The story of the binding of Isaac or, if you rather, the sacrifice of Abraham is deceptively familiar and even obvious. We see it through the traditional lenses as a foreshadowing, a picture of the love for us by which God allowed his only begotten Son to endure death for our sake. Even from the perspective of Isaac, who allows his father to bind him and place him on the altar of sacrifice, we see a picture of the love of Jesus who obeys his Father’s will and goes to his death for our sake.

But considered from a psychological viewpoint, it raises many questions. For example, some would say: “None but an evil demon can ask of a father to sacrifice his only son.” Others ask: “How could Abraham ever forgive God for this trial?

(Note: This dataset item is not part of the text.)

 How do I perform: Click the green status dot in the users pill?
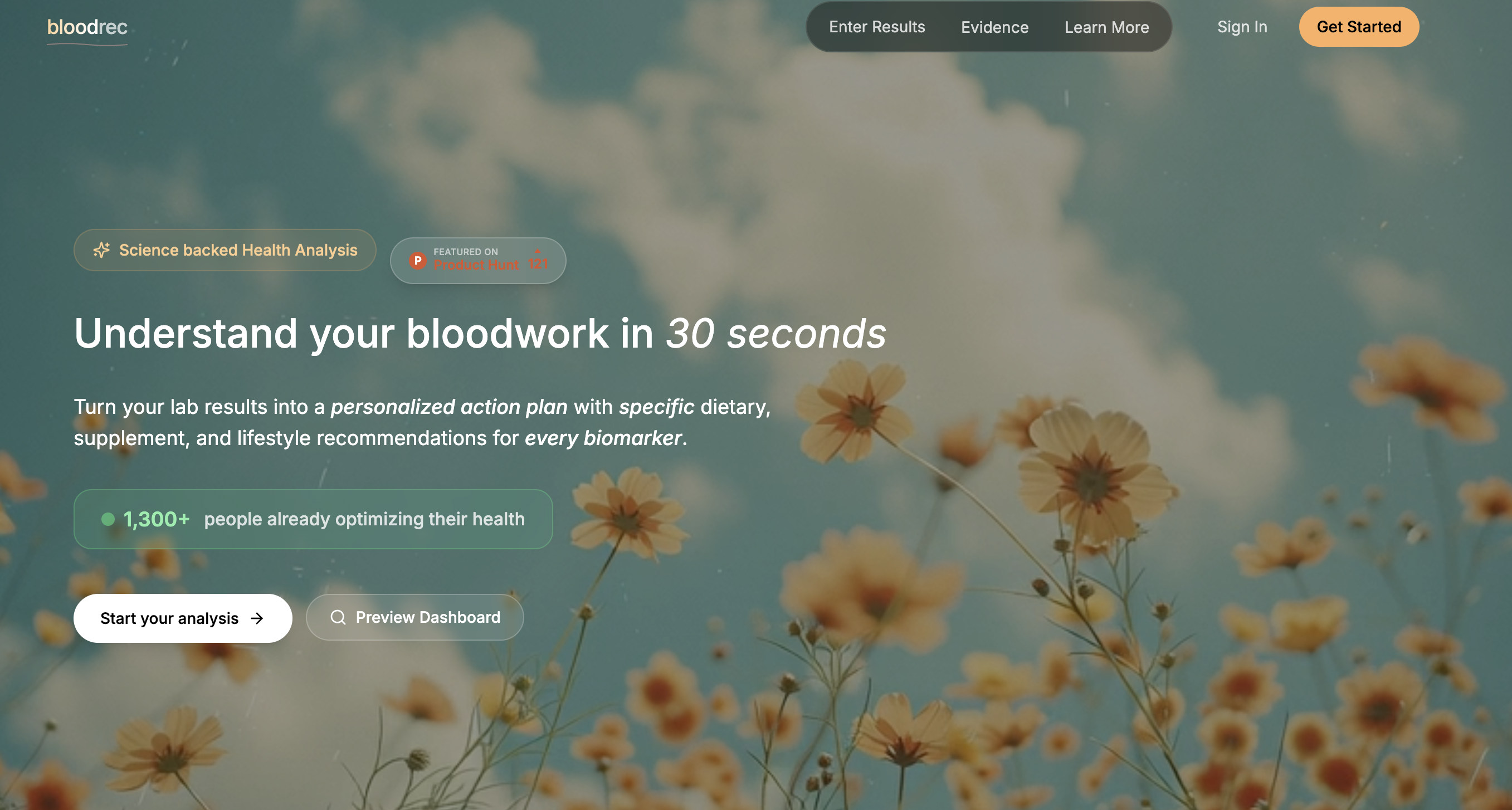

Or how could Isaac ever love his father after this?

Scripture scholars point out that human sacrifice had been practiced not only by Israel’s neighbors but by the Hebrews themselves, and this story in its original form meant to show God’s rejection of such a practice: “Do not lay you hand on the boy.”

If we can abstract from the psychological horrors seen in this story, we can find a profound lesson about faith and trust. In his willingness to obey God, Abraham would not only be killing his son but also committing a kind of suicide by ending all his chances for hoped-for descendants. As he once gave up his past when he left his homeland in Haran, now he’s asked to give up his future. Can we see in this story a model of radical trust willing to leave all security and look beyond disaster and even beyond death? As the Letter to the Hebrews says: “Abraham reasoned that God was able to raise even from the dead, and he received Isaac back as a symbol.”

It would seem that even in this horrible story, there are traces of God’s love and compassion.